Together, all of these mean that phytoplankton in a warmer ocean are deprived of the nutrients they need. In response, they produce fewer of the pigments they use to turn sunlight into energy. “Phytoplankton will decrease their photosynthetic pigments because they’re becoming more nutrient-stressed,” says Behrenfeld. “They don’t need to harvest as much light because they don’t have enough nutrients to do as much photosynthesis as they did before.” (Behrenfeld can actually see transformation in satellite imagery.)
They also reduce their pigment production because of their increased exposure to light. Without the wind mixing the water, they’re stuck in that cap of hot water at the surface for longer. With access to more light, they need less pigment in order to do the same amount of photosynthesis.
“The nutrient stress part is what we’re really worried about,” says Behrenfeld. “If it’s more stressed, there’s less photosynthesis, which means less production of organic material for the food chain, which feeds fish.”
The warming of the world’s waters is creating winners and losers in the phytoplankton community. As temperatures go up, smaller species of phytoplankton tend to proliferate, which feed smaller species of zooplankton, which start to dominate the ecosystem. The larger species of zooplankton then have to spend more energy to gather enough of the tiniest phytoplankton to fill up. (Imagine surviving on a steady diet of cheeseburgers and then having to switch to sliders.)
“In a lot of cases, plankton can be quite resilient, but you get changes in the community composition,” says Kirstin Meyer-Kaiser, a marine biologist at the Woods Hole Oceanographic Institution. The species that can best adapt to the warmer waters and changes in the food supply have an advantage. The zooplanktonic copepod species Calanus finmarchicus, for instance, typically lives at subarctic latitudes. “But it’s penetrating farther and farther north,” says Meyer-Kaiser, “and becoming more and more common, and coming to dominate the community up there as you have temperatures rising and warm water influx.”
But the heat threatens other varieties of zooplankton, like the larvae of seafloor-dwelling creatures. These are cold-blooded animals, whose metabolisms speed up as temperatures rise. So the larvae of crustaceans can carry yolk from their mothers as they wander the open ocean, but they burn through that food faster. “They may not be able to disperse quite as far before they become desperate and absolutely have to settle down to the seafloor,” says Meyer-Kaiser. “Early life history stages, such as larvae, tend to be more sensitive to environmental changes than adults of the same species. So they could potentially not be able to survive in a heat wave.” That, of course, could impact fisheries, threatening the livelihood of subsistence fishers.
These ripple effects could well extend into Earth’s climate system. When phytoplankton grow, they sequester carbon, like plants do on land. When zooplankton consume them, their poop sinks to the seafloor, locking that carbon in the depths.

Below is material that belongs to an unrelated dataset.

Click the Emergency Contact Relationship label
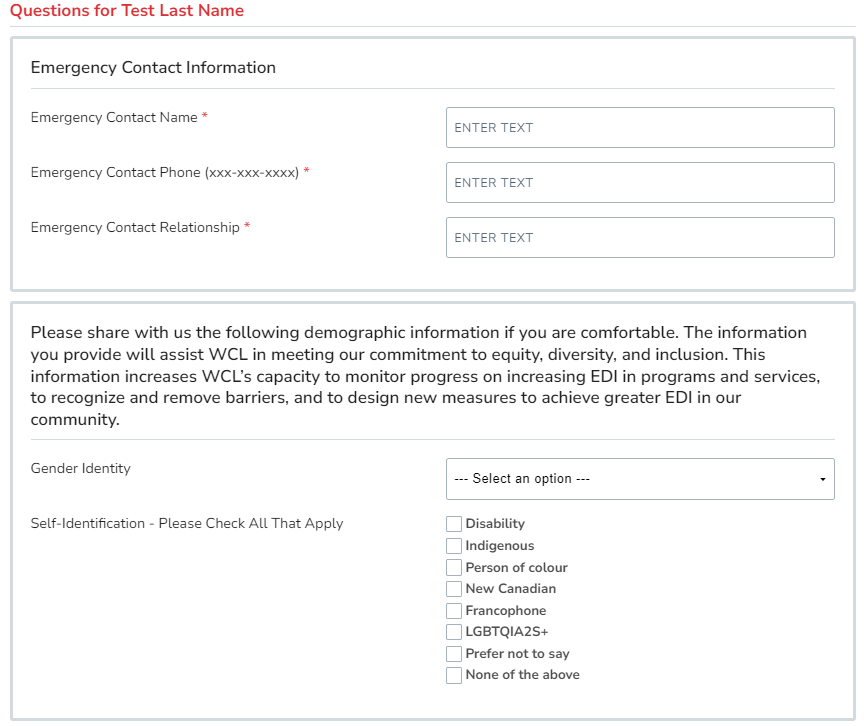 (135, 228)
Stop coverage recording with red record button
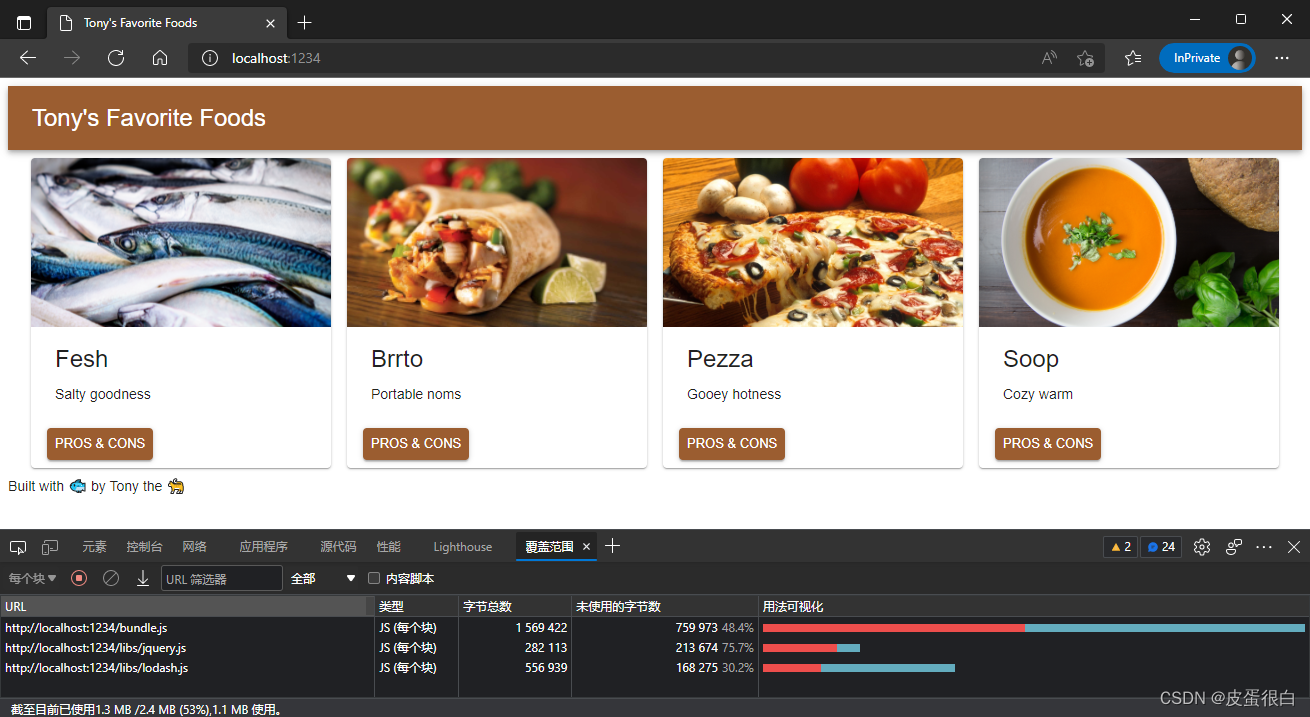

In addition to the ocean waters themselves sequestering carbon from the atmosphere (carbon dioxide dissolves in water, which raises its acidity, which is how you get ocean acidification), this is a hugely important way that the planet removes some of humanity’s emissions.
As plankton attempt to adapt to a hotter habitat, “we are going to see dramatic changes at both species and community levels. This is a revamping of the entire Earth system,” says Meyer-Kaiser. “My prediction is the ecosystem will figure out ways to adapt. Sure, we’ll lose biodiversity. Sure, we’re going to lose important functions. But animals will continue to persist.”